Il cordoglio per la morte del giudice Livatino fu unanime e sia la Chiesa sia lo Stato italiano riconobbero il valore del suo servizio alla giustizia e il profondo significato del suo sacrificio.
San Giovanni Paolo II ad Agrigento il 9 maggio 1993, incontrando i genitori del giudice Livatino, lo aveva definito “martire della giustizia e indirettamente della fede”.
Papa Benedetto XVI nel 2010 a Palermo lo ha annoverato fra le “splendide testimonianze di giovani” in Sicilia.
Il Sommo Pontefice Francesco ha fatto di lui menzione nel 2017 e poi nel 2019 ha ricordato “la coerenza tra la sua fede e il suo impegno di lavoro” e “l’attualità delle sue riflessioni”.

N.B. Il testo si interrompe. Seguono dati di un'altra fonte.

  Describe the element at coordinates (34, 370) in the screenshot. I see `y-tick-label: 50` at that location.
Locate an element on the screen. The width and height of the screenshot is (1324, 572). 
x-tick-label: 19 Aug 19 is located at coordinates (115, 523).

La memoria del Servo di Dio è tenuta viva anche dal contributo dei mezzi di comunicazione, così che la sua fama di santità e martirio continua a diffondersi in Italia e in tutto il mondo.
Proprio in virtù di questa fama si è aperta la Causa di Beatificazione e Canonizzazione del Servo di Dio.

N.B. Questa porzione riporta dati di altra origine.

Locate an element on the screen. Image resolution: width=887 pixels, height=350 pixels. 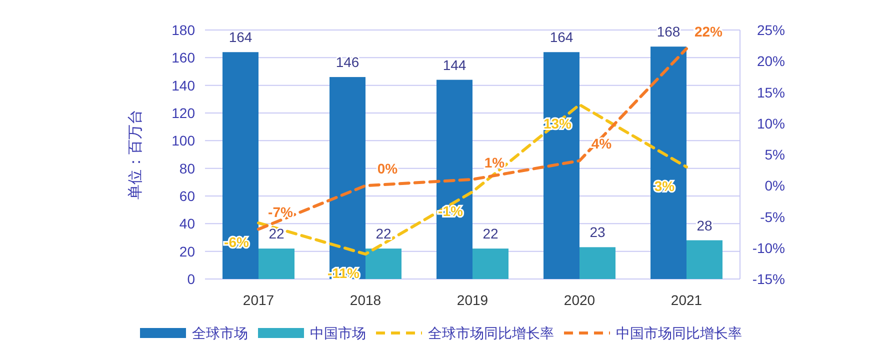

Dal 21 settembre 2011 al 3 ottobre 2018 presso la Curia ecclesiastica di Agrigento è stata celebrata l’Inchiesta diocesana sulla vita e le virtù del Servo di Dio.
In seguito, sulla base di nuovi documenti, è stato concesso che la Causa fosse istruita come Causa super martyrio, con la celebrazione di una Inchiesta suppletiva nell’anno 2019.
La Congregazione delle Cause dei Santi ha quindi emesso il decreto sulla validità giuridica il 14 febbraio 2020.
Realizzata la Positio, si è discusso secondo le consuete procedure se quello del Servo di Dio sia stato un vero martirio.
Il Congresso Peculiare dei Consultori Teologi il 22 settembre 2020 diede risposta positiva.
I Padri Cardinali e Vescovi, riuniti nella Sessione Ordinaria dell’1 dicembre 2020, hanno riconosciuto che il Servo di Dio è stato ucciso per la fede in Cristo e nella Chiesa e l’hanno dichiarato Venerabile.
Il Sommo Pontefice Francesco. Sua Santità, accogliendo e ratificando i voti della Congregazione delle Cause dei Santi, ha dichiarato il 21 dicembre 2020 che: “è provato il martirio e sua causa del Servo di Dio Rosario Angelo Livatino, Fedele laico”.
Il 9 maggio 2021, giorno anniversario della visita di Giovanni Paolo II alla Valle dei Templi nel 1993, nella Cattedrale di Agrigento è stata celebrata la Solenne Liturgia della Beatificazione di Rosario Angelo Livatino.
Durante l’omelia del Rito di Beatificazione, il cardinale Marcello Semeraro, ha così ricordato la figura del nuovo Beato e Martire:
“Nell’amore di Cristo, infatti, egli si è collocato, «come un bimbo svezzato in braccio a sua madre», dice il Salmo. È il senso ultimo di quel motto S.T.D. che ordinariamente s’intende come Sub Tutela Dei e che il nostro beato inseriva, magari sovrastato dal segno della Croce, in pagine speciali dei suoi scritti. I giusti, scriveva un autore del XII secolo, si collocano sotto la Croce, si pongono, cioè, sub tutela divinae protectionis e così si saziano dei frutti dell’albero della vita.
È quanto è accaduto al giudice Livatino, il quale è morto perdonando come Gesù ai suoi uccisori. È il valore ultimo delle sue estreme parole, dove sentiamo l’eco del lamento di Dio: “Popolo mio, che cosa ti ho fatto?”; è il pianto del giusto, che la liturgia del Venerdì santo pone tradizionalmente sulle labbra del Crocifisso, dove non è un rimprovero e neppure una sentenza di condanna, ma un invito sofferto a riflettere sulle proprie azioni, a ripensare la propria vita, a convertirsi”.
“Considerando la vicenda di Rosario Livatino ci tornano vivide alla memoria le parole di san Paolo VI: L’uomo contemporaneo ascolta più volentieri i testimoni che i maestri, o se ascolta i maestri lo fa perché sono dei testimoni.
Il nostro Beato lo fu nel martirio. La sua vita – avrebbe detto il Manzoni – fu il paragone delle sue parole.
Credibilità fu per lui la coerenza piena e invincibile tra fede cristiana e vita. Livatino rivendicò, infatti, l’unità fondamentale della persona; una unità che vale e si fa valere in ogni sfera della vita: personale e sociale. Questa unità Livatino la visse in quanto cristiano, al punto da convincere i suoi avversari che l’unica possibilità che avevano per uccidere il giudice era quella di uccidere il cristiano”.
Per questo la Chiesa oggi lo onora come Martire.